Aggrieved candidates of the 2021 Ghana School of Law entrance examination have petitioned the independent Examination Committee of the General Legal Council to demand the admission of all students who obtained the overall 50 percent pass mark during the recently held exams.

The petitioning students also attained the 50 percent mark, but were rejected because they attained less than 50 percent in one of the two sections of the entrance exam.

Ordinarily, admission to the Ghana School of Law for professional legal education requires that successful candidates obtain a minimum rank of 50 percent, but the new directive meant some students were disappointed despite exceeding the 50 percent mark.

In the petition, they are asking the GLC to rescind this directive, which they say “sought to implement a quota system” which has denied 499 of them entry into the School of Law.

They also argued that this directive was not applied in previous years.

“We, therefore, believe this notice, issued under the hand of Mr. Kwesi Prempeh-ECK is an anomaly and must be discarded to preserve the sanctity of your respected committee, as well as its well-established marking scheme, until it is properly reviewed and appropriately communicated for observance and compliance.”

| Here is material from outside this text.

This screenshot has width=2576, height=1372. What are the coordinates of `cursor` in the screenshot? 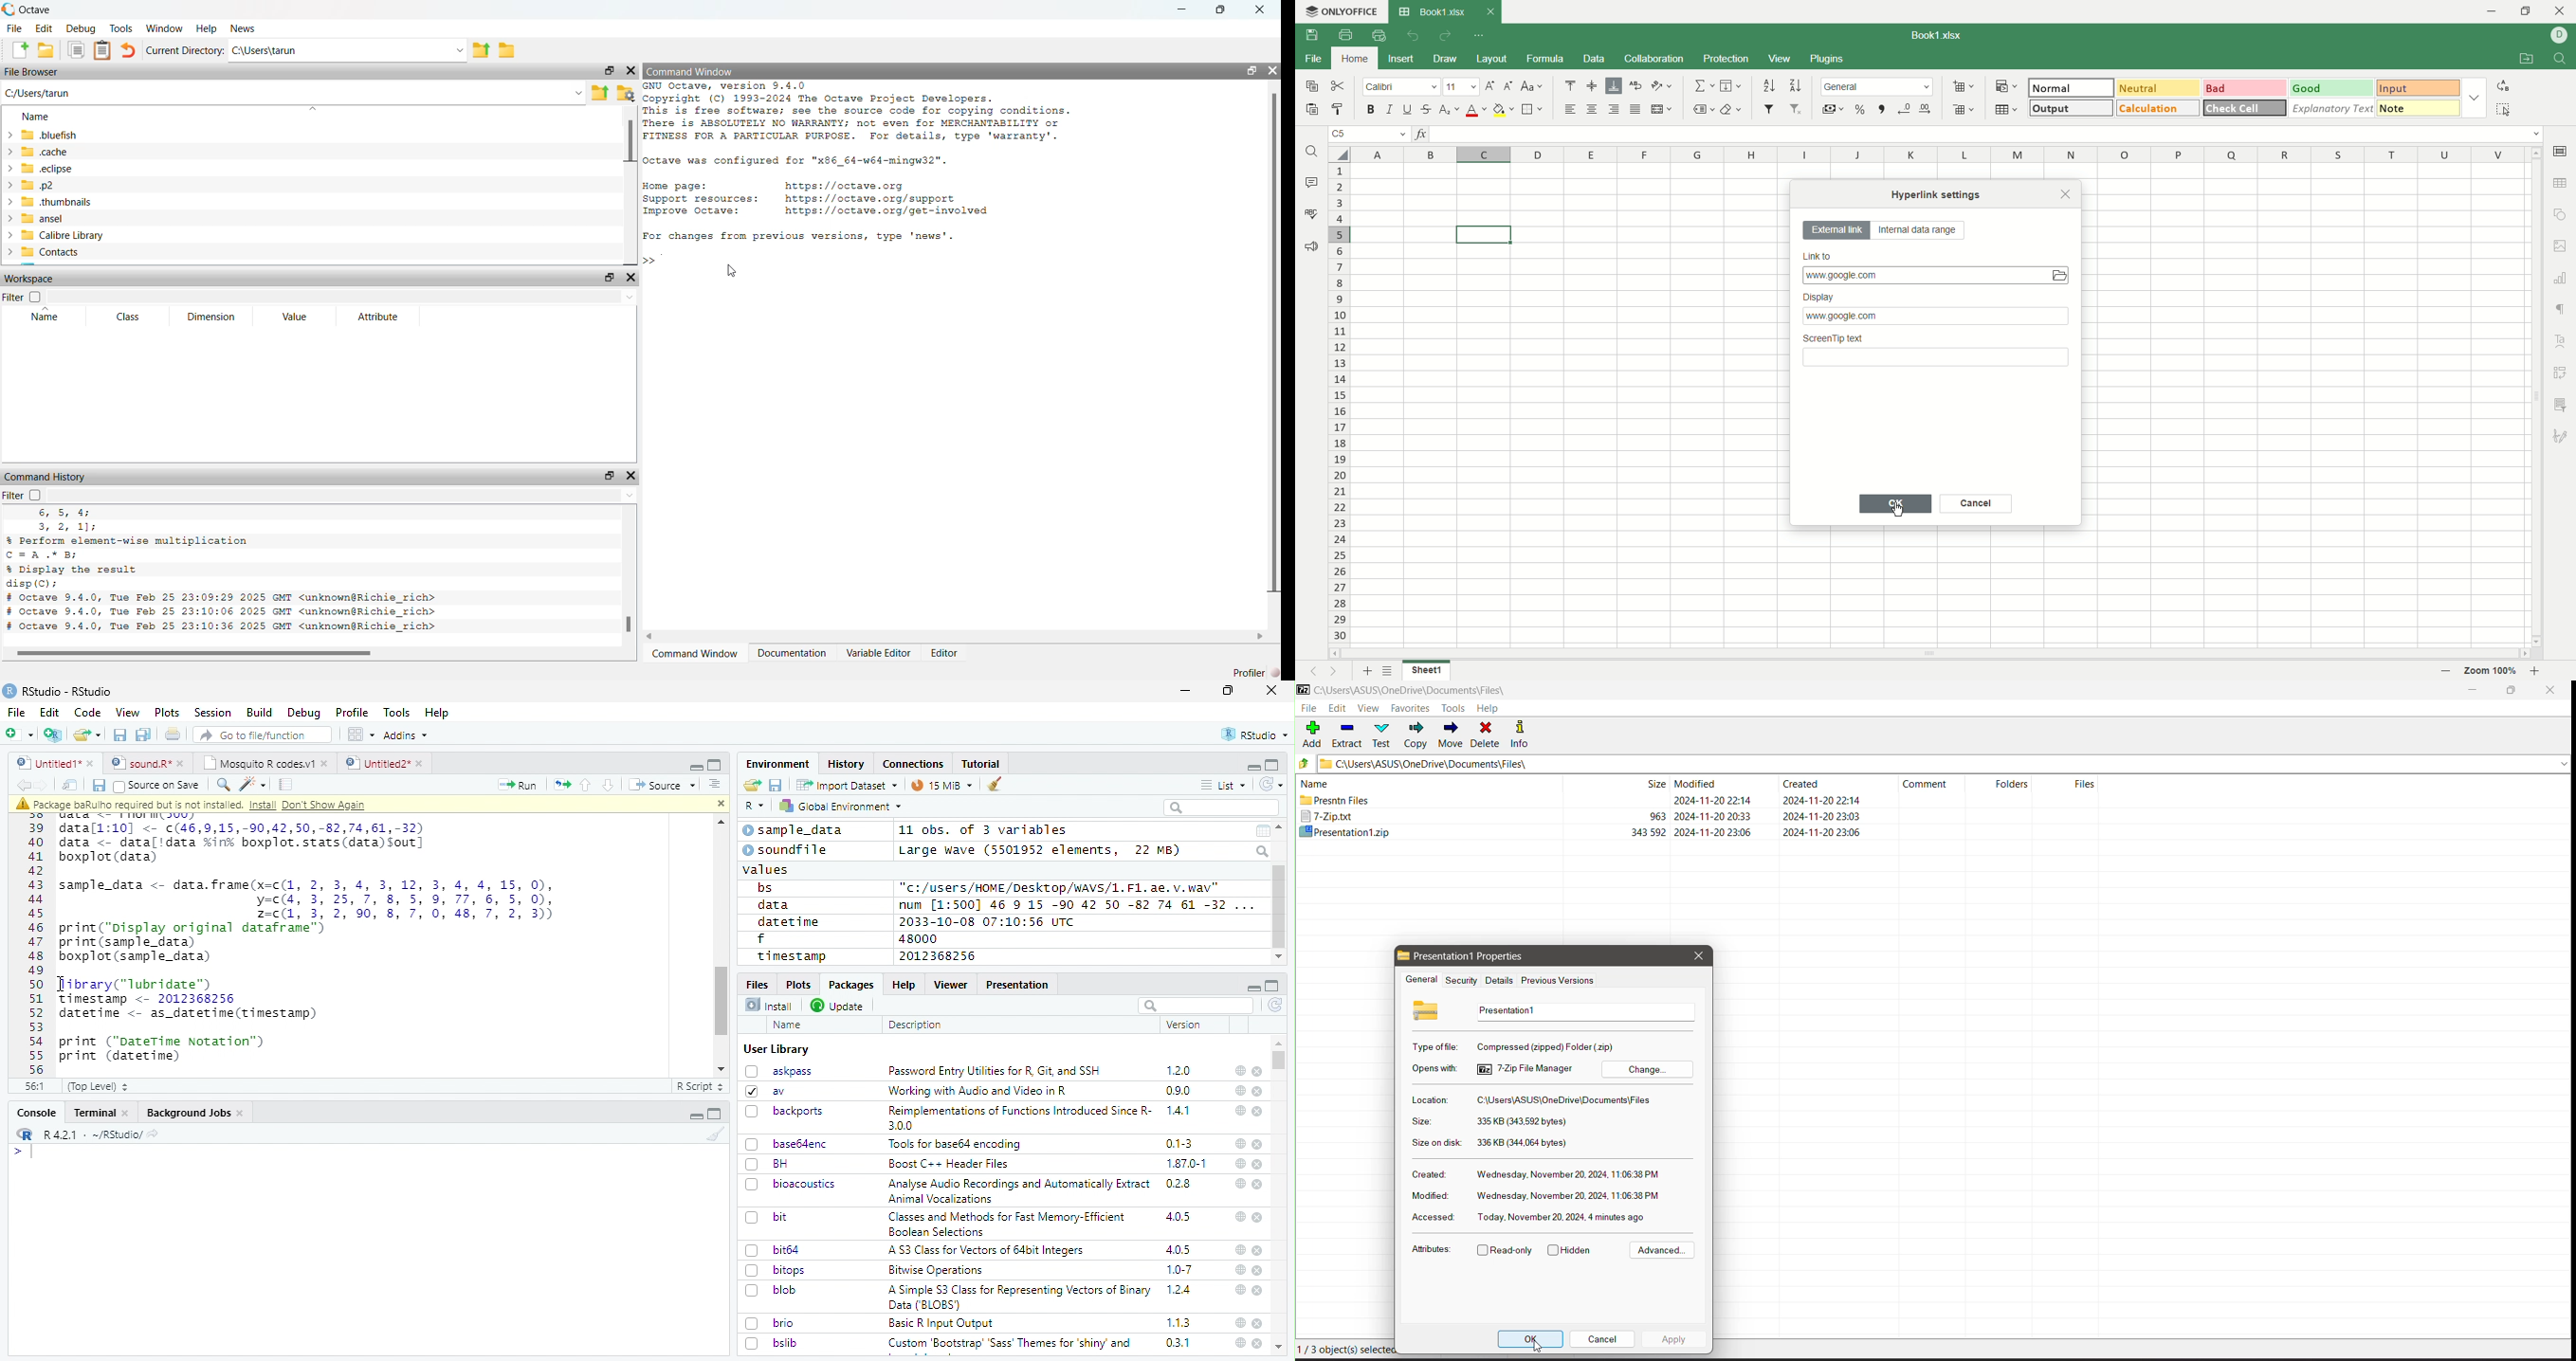 It's located at (65, 985).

They also complained that the candidates were not aware of these directives.

“All rules and guidelines governing the conduct of the exam must be clearly communicated prior to students sitting the paper and not after the release of exam results, as has just been witnessed.”

“Ultimately, they feel the directive “frowns upon our fundamental human right to education and smacks of discrimination against us, which when left to stand will not only serve as an ugly scar in our legal educational history.”

The 2021 Ghana School of Law entrance exams saw 28 percent of the LLB candidates gain entrance to Ghana’s only institution for training lawyers, with 790 out of 2,824 candidates passing.

The poor pass rate has in the past sparked calls for a reform of legal education in Ghana.

Critics have said the General Legal Council deliberately restricts people from gaining access to legal education.